Numerous studies deal with the ‘politics of urbanization’ and are concerned with the role played by the state in enforcing and regulating urban expansion. They discuss issues of rural and regional development with particular reference to Saudi Arabia, and deal with the complex urban networks linked to the oil economy that emerged after the 1950s. Processes of the sedentarization of nomadic peoples (a phenomenon that is also relevant to Oman) and the creation of new industrial towns are also examined in some detail.[19] The urban development of the small states of the Gulf region is analyzed at the level of the individual metropolitan territories, with a particular emphasis on the distribution of public housing and services.[20]

A stimulating forum for discussing the future directions which local governments might take in managing their cities and urban networks has been created through this literature. Nevertheless, and mainly because of its practical concerns, there has been little effort made to link empirical evidence to broad theoretical frameworks. Literature on oil urbanization and urban growth is not comparative in nature, particularly when viewed in relation to the large body of theoretical and empirical work on cities in the Third World and in developing countries. To a great extent this reflects the general belief in the ‘unique’ personality of the modern ‘Gulf city’ that results from the rather exceptional economic and demographic conditions of its development.

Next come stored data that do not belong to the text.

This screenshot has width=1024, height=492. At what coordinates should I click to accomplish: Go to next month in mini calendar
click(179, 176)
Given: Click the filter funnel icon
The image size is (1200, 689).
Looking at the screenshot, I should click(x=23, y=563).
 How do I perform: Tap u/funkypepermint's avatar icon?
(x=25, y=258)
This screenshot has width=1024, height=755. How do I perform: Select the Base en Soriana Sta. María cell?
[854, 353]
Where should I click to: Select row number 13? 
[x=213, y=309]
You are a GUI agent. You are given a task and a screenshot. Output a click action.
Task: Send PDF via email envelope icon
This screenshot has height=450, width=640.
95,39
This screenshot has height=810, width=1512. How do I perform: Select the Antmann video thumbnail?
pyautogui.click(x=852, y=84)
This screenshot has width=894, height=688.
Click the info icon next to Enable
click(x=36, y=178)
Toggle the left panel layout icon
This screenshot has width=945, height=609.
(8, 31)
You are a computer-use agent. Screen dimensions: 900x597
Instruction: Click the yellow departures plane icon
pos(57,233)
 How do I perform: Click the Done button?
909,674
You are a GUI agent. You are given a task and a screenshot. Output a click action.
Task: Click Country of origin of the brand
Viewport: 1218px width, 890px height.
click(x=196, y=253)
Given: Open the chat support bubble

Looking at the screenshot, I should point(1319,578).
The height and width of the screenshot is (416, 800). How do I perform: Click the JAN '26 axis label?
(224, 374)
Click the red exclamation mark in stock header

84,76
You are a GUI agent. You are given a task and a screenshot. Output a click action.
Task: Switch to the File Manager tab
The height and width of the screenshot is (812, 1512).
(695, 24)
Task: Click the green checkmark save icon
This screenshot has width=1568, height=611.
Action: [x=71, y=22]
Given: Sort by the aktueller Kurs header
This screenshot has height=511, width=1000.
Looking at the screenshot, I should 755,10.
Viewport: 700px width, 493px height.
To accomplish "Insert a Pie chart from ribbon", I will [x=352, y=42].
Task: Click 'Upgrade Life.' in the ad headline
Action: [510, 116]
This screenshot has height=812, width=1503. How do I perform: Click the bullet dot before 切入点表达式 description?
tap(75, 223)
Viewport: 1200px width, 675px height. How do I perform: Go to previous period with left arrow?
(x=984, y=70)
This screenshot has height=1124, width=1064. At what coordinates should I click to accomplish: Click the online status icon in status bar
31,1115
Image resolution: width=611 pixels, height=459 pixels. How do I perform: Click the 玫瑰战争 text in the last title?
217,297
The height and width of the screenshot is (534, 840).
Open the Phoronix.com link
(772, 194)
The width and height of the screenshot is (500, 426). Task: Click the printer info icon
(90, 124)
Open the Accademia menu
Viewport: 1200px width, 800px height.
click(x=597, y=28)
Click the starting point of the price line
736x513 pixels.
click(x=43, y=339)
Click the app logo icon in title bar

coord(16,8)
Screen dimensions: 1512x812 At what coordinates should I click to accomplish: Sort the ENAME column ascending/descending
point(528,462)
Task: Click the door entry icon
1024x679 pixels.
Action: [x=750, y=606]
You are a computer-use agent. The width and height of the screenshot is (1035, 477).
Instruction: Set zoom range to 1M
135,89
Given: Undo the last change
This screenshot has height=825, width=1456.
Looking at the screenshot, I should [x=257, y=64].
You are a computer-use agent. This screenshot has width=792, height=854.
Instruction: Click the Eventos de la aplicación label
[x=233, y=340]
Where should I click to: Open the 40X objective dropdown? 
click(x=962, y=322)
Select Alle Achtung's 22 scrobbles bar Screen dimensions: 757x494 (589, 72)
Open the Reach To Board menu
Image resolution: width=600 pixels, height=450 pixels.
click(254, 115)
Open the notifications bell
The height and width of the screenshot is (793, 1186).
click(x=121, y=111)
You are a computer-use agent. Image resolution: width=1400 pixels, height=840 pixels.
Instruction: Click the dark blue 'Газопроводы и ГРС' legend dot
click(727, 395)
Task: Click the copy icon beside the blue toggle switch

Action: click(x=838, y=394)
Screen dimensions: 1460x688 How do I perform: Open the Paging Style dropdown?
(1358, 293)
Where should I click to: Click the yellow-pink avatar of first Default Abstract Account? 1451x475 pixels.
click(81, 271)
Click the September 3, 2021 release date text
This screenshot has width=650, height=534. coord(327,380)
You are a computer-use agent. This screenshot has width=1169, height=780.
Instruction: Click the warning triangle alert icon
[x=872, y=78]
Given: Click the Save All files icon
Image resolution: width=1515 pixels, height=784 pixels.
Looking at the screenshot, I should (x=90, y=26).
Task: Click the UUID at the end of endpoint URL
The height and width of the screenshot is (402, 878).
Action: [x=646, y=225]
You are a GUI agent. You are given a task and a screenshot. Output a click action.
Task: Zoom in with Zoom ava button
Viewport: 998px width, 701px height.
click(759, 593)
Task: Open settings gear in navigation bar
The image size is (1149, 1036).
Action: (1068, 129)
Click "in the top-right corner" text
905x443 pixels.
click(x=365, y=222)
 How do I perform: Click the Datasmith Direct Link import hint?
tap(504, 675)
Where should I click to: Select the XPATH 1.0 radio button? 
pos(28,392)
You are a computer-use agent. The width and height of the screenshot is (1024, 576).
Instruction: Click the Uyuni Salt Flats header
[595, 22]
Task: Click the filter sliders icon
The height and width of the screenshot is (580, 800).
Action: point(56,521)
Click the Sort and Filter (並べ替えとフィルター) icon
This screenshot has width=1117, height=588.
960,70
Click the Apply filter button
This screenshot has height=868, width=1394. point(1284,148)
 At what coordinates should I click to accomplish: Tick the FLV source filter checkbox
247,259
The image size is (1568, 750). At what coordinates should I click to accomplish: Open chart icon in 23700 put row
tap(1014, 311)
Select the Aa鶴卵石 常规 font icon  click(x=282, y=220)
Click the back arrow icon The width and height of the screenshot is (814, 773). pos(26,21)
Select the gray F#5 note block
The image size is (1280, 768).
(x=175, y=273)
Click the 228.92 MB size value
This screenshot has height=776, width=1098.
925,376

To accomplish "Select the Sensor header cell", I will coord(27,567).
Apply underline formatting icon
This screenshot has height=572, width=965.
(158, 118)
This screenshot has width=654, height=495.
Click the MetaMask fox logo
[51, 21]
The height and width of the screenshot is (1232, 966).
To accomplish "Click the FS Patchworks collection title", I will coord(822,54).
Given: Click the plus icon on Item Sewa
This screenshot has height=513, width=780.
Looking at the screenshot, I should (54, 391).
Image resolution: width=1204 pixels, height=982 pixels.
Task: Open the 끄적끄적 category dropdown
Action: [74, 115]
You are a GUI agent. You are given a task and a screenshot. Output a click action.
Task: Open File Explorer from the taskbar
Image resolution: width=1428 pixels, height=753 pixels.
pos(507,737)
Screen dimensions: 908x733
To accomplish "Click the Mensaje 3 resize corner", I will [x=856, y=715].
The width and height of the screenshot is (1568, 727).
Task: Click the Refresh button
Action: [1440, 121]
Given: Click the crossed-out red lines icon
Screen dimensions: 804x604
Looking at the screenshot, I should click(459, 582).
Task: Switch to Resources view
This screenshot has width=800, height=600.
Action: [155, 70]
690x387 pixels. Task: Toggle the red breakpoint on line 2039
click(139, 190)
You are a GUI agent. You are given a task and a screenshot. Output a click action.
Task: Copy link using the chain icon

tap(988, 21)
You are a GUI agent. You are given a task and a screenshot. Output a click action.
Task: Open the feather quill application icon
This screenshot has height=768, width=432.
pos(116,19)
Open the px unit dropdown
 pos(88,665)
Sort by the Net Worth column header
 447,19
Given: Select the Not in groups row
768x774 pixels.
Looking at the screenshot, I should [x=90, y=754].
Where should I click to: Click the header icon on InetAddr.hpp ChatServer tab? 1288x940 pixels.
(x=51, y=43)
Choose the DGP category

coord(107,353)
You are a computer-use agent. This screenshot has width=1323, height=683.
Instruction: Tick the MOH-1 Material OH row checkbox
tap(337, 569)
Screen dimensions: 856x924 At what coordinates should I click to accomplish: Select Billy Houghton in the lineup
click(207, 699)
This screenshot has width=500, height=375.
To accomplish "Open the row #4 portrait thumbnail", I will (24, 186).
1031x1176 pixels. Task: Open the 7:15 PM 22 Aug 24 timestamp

Further, and differently from many other areas of the Middle East, the beginning of urban modernization did not coincide with the penetration of European colonialism, which precludes an understanding of the historical development of Gulf cities as colonial cities. Although Great Britain established a treaty system with many local rulers in the nineteenth century, only Bahrain was consistently affected by the British presence. In 1920, its capital city, Manama, was reorganized with the establishment of a municipal government according to principles of modern urban administration.[21]

Because studies on oil urbanization make up the largest corpus of academic literature on Gulf cities, urban environments emerge as state enterprises that have been shaped by the forces of the oil economy and of the international market. Without denying the importance of this approach to the ‘Gulf city,’ it does raise a number of challenging questions for scholars and professionals in the field. In fact, the prevailing ‘modernist’ vision of the city does not sufficiently highlight the development of urban forms in relation to culturally specific socio-economic, political, and ideological structures, especially at a micro-level.[22] In other words, the predominance of studies on oil urbanization precludes an understanding of oil urbanism as a way of life and as a mode of political and socio-economic organization.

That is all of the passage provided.